Short exercise: Rewrite the rows from the line with "Cookie Policy (1425, 1115)" through the line with "Stacja Narciarska TYLICZ.ski (182, 2168)", including both of those lines and any request lines between them. Shift every coordinate in the answers by adding 44 to each number.
______________________________
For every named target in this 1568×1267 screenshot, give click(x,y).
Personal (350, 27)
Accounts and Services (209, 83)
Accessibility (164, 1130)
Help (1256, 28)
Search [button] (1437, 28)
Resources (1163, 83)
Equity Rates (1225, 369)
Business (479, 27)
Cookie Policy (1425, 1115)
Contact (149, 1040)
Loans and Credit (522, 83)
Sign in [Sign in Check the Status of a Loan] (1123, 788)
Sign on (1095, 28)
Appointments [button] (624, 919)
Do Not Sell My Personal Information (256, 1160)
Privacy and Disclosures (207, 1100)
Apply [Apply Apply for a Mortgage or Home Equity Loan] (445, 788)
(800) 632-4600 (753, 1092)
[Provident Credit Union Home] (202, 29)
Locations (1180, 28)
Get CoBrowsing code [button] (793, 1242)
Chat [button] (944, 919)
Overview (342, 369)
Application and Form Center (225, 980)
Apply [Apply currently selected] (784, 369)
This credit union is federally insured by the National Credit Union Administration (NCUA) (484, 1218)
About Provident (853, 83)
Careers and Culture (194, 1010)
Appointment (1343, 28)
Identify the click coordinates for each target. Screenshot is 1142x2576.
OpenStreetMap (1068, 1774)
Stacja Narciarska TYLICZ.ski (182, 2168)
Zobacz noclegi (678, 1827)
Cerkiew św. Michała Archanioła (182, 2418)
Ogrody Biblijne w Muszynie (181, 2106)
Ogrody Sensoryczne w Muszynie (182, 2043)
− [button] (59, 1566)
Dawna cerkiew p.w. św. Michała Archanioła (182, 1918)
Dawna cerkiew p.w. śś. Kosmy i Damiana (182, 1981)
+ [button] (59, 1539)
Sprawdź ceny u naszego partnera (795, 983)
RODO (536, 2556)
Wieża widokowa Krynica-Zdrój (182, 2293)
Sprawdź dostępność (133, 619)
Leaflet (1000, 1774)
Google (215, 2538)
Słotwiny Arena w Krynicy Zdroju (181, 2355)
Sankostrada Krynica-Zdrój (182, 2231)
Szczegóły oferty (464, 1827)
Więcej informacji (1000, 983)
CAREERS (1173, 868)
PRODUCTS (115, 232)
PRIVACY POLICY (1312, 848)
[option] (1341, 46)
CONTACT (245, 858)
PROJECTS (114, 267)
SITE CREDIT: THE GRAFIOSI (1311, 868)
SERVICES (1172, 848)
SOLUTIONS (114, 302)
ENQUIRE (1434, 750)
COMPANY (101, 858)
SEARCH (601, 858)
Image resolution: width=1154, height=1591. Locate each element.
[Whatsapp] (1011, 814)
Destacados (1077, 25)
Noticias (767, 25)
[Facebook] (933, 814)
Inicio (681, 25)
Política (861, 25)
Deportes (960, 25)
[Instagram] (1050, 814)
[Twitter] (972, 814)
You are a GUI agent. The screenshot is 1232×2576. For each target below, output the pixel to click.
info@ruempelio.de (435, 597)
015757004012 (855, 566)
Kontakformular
______________________________
Exercise solution:
Cookie Policy (1469, 1159)
Contact (193, 1084)
Loans and Credit (566, 127)
Sign in [Sign in Check the Status of a Loan] (1167, 832)
Sign on (1139, 72)
Appointments [button] (668, 963)
Do Not Sell My Personal Information (300, 1204)
Privacy and Disclosures (251, 1144)
Apply [Apply Apply for a Mortgage or Home Equity Loan] (489, 832)
(800) 632-4600 (797, 1136)
[Provident Credit Union Home] (246, 73)
Locations (1224, 72)
Get CoBrowsing code [button] (837, 1286)
Chat [button] (988, 963)
Overview (386, 413)
Application and Form Center (269, 1024)
Apply [Apply currently selected] (828, 413)
This credit union is federally insured by the National Credit Union Administration (NCUA) (528, 1262)
About Provident (897, 127)
Careers and Culture (238, 1054)
Appointment (1387, 72)
Identify the click coordinates for each target. Screenshot is 1142x2576.
OpenStreetMap (1112, 1818)
Stacja Narciarska TYLICZ.ski (226, 2212)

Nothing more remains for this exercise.